* Task details: Repeat the entries below exactly and in full.

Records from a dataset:
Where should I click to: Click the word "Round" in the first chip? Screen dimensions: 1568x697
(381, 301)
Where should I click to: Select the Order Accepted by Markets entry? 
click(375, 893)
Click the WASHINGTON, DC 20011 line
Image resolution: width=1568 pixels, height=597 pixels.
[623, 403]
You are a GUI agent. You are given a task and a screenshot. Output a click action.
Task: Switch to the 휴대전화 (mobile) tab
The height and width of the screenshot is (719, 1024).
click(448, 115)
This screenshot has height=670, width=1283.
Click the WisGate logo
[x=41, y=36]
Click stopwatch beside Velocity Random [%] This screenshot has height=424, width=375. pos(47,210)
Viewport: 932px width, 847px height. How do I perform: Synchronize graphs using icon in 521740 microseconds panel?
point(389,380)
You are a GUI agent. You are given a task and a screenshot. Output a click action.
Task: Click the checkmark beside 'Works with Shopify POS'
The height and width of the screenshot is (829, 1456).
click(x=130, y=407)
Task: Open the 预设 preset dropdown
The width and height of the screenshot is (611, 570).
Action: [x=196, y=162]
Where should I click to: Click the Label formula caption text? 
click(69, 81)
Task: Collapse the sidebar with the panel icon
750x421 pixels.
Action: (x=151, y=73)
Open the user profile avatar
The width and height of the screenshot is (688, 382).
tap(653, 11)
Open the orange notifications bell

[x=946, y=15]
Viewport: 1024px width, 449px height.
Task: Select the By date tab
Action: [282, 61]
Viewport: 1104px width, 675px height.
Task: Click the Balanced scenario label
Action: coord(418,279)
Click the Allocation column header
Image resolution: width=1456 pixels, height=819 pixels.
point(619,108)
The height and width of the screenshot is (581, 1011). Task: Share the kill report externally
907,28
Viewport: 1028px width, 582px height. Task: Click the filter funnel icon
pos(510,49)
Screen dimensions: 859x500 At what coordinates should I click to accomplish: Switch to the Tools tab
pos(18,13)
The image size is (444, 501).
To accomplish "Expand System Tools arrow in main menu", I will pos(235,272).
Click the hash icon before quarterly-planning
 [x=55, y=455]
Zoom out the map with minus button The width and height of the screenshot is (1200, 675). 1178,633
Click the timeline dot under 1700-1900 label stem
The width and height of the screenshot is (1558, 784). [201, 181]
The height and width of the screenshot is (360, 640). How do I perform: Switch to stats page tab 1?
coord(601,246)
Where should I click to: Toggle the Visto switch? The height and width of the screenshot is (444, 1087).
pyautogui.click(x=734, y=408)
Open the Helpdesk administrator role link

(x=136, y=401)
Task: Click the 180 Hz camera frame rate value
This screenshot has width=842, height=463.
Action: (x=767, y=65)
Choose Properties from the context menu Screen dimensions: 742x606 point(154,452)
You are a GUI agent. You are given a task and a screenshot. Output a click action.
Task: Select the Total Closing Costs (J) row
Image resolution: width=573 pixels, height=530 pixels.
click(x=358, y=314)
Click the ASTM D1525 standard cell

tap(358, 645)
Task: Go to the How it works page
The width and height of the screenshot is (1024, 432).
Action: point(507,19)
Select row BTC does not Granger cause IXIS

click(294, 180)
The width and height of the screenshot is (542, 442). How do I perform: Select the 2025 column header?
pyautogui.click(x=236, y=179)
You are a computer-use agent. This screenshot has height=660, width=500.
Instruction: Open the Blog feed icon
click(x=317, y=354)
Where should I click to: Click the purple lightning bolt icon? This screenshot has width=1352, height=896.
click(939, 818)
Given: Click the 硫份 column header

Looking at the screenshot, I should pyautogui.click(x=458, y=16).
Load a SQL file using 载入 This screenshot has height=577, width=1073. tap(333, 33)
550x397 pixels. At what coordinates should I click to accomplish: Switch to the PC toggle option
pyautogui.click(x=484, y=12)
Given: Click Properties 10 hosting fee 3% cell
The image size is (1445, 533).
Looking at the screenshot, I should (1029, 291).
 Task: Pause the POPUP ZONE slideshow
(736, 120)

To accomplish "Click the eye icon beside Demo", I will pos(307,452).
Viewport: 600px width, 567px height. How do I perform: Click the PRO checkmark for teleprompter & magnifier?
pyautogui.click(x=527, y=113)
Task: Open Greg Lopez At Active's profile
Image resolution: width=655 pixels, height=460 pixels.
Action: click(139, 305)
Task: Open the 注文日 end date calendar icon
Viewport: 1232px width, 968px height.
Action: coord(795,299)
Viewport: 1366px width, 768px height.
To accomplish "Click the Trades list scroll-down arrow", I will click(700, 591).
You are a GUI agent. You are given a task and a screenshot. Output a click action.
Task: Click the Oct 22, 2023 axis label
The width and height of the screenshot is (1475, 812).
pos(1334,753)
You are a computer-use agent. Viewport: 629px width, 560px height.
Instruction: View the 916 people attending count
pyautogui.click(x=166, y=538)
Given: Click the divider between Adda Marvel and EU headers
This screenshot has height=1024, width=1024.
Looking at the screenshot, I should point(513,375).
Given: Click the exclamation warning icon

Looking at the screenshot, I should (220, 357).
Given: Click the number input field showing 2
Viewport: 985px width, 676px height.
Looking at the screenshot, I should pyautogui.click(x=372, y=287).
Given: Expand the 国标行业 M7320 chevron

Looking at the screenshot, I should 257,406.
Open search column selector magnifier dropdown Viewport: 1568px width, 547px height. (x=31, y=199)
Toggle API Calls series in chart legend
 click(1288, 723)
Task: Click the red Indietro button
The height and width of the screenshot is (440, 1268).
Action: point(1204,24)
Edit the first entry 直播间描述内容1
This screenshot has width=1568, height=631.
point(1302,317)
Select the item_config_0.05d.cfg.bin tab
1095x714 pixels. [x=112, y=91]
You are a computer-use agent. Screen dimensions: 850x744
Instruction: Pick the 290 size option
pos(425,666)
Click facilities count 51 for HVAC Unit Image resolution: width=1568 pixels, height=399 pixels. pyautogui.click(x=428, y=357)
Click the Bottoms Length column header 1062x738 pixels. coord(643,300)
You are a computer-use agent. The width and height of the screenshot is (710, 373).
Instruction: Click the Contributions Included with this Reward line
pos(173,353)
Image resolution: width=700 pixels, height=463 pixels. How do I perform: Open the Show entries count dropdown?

* Response box:
Where should I click to: Click the word "Round" in the first chip? Screen dimensions: 1568x697
(381, 301)
Where should I click to: Select the Order Accepted by Markets entry? 
click(375, 893)
Click the WASHINGTON, DC 20011 line
Image resolution: width=1568 pixels, height=597 pixels.
[623, 403]
You are a GUI agent. You are given a task and a screenshot. Output a click action.
Task: Switch to the 휴대전화 (mobile) tab
The height and width of the screenshot is (719, 1024).
click(448, 115)
This screenshot has height=670, width=1283.
Click the WisGate logo
[x=41, y=36]
Click stopwatch beside Velocity Random [%] This screenshot has height=424, width=375. pos(47,210)
Viewport: 932px width, 847px height. How do I perform: Synchronize graphs using icon in 521740 microseconds panel?
point(389,380)
You are a GUI agent. You are given a task and a screenshot. Output a click action.
Task: Click the checkmark beside 'Works with Shopify POS'
The height and width of the screenshot is (829, 1456).
click(x=130, y=407)
Task: Open the 预设 preset dropdown
The width and height of the screenshot is (611, 570).
Action: [x=196, y=162]
Where should I click to: Click the Label formula caption text? 
click(69, 81)
Task: Collapse the sidebar with the panel icon
750x421 pixels.
Action: (x=151, y=73)
Open the user profile avatar
The width and height of the screenshot is (688, 382).
tap(653, 11)
Open the orange notifications bell

[x=946, y=15]
Viewport: 1024px width, 449px height.
Task: Select the By date tab
Action: [282, 61]
Viewport: 1104px width, 675px height.
Task: Click the Balanced scenario label
Action: coord(418,279)
Click the Allocation column header
Image resolution: width=1456 pixels, height=819 pixels.
point(619,108)
The height and width of the screenshot is (581, 1011). Task: Share the kill report externally
907,28
Viewport: 1028px width, 582px height. Task: Click the filter funnel icon
pos(510,49)
Screen dimensions: 859x500 At what coordinates should I click to accomplish: Switch to the Tools tab
pos(18,13)
The image size is (444, 501).
To accomplish "Expand System Tools arrow in main menu", I will pos(235,272).
Click the hash icon before quarterly-planning
 [x=55, y=455]
Zoom out the map with minus button The width and height of the screenshot is (1200, 675). 1178,633
Click the timeline dot under 1700-1900 label stem
The width and height of the screenshot is (1558, 784). [201, 181]
The height and width of the screenshot is (360, 640). How do I perform: Switch to stats page tab 1?
coord(601,246)
Where should I click to: Toggle the Visto switch? The height and width of the screenshot is (444, 1087).
pyautogui.click(x=734, y=408)
Open the Helpdesk administrator role link

(x=136, y=401)
Task: Click the 180 Hz camera frame rate value
This screenshot has width=842, height=463.
Action: (x=767, y=65)
Choose Properties from the context menu Screen dimensions: 742x606 point(154,452)
You are a GUI agent. You are given a task and a screenshot. Output a click action.
Task: Select the Total Closing Costs (J) row
Image resolution: width=573 pixels, height=530 pixels.
click(x=358, y=314)
Click the ASTM D1525 standard cell

tap(358, 645)
Task: Go to the How it works page
The width and height of the screenshot is (1024, 432).
Action: point(507,19)
Select row BTC does not Granger cause IXIS

click(294, 180)
The width and height of the screenshot is (542, 442). How do I perform: Select the 2025 column header?
pyautogui.click(x=236, y=179)
You are a computer-use agent. This screenshot has height=660, width=500.
Instruction: Open the Blog feed icon
click(x=317, y=354)
Where should I click to: Click the purple lightning bolt icon? This screenshot has width=1352, height=896.
click(939, 818)
Given: Click the 硫份 column header

Looking at the screenshot, I should pyautogui.click(x=458, y=16).
Load a SQL file using 载入 This screenshot has height=577, width=1073. tap(333, 33)
550x397 pixels. At what coordinates should I click to accomplish: Switch to the PC toggle option
pyautogui.click(x=484, y=12)
Given: Click Properties 10 hosting fee 3% cell
The image size is (1445, 533).
Looking at the screenshot, I should (1029, 291).
 Task: Pause the POPUP ZONE slideshow
(736, 120)

To accomplish "Click the eye icon beside Demo", I will pos(307,452).
Viewport: 600px width, 567px height. How do I perform: Click the PRO checkmark for teleprompter & magnifier?
pyautogui.click(x=527, y=113)
Task: Open Greg Lopez At Active's profile
Image resolution: width=655 pixels, height=460 pixels.
Action: click(139, 305)
Task: Open the 注文日 end date calendar icon
Viewport: 1232px width, 968px height.
Action: coord(795,299)
Viewport: 1366px width, 768px height.
To accomplish "Click the Trades list scroll-down arrow", I will click(700, 591).
You are a GUI agent. You are given a task and a screenshot. Output a click action.
Task: Click the Oct 22, 2023 axis label
The width and height of the screenshot is (1475, 812).
pos(1334,753)
You are a computer-use agent. Viewport: 629px width, 560px height.
Instruction: View the 916 people attending count
pyautogui.click(x=166, y=538)
Given: Click the divider between Adda Marvel and EU headers
This screenshot has height=1024, width=1024.
Looking at the screenshot, I should point(513,375).
Given: Click the exclamation warning icon

Looking at the screenshot, I should (220, 357).
Given: Click the number input field showing 2
Viewport: 985px width, 676px height.
Looking at the screenshot, I should pyautogui.click(x=372, y=287).
Given: Expand the 国标行业 M7320 chevron

Looking at the screenshot, I should 257,406.
Open search column selector magnifier dropdown Viewport: 1568px width, 547px height. (x=31, y=199)
Toggle API Calls series in chart legend
 click(1288, 723)
Task: Click the red Indietro button
The height and width of the screenshot is (440, 1268).
Action: point(1204,24)
Edit the first entry 直播间描述内容1
This screenshot has width=1568, height=631.
point(1302,317)
Select the item_config_0.05d.cfg.bin tab
1095x714 pixels. [x=112, y=91]
You are a computer-use agent. Screen dimensions: 850x744
Instruction: Pick the 290 size option
pos(425,666)
Click facilities count 51 for HVAC Unit Image resolution: width=1568 pixels, height=399 pixels. pyautogui.click(x=428, y=357)
Click the Bottoms Length column header 1062x738 pixels. coord(643,300)
You are a computer-use agent. The width and height of the screenshot is (710, 373).
Instruction: Click the Contributions Included with this Reward line
pos(173,353)
Image resolution: width=700 pixels, height=463 pixels. How do I perform: Open the Show entries count dropdown?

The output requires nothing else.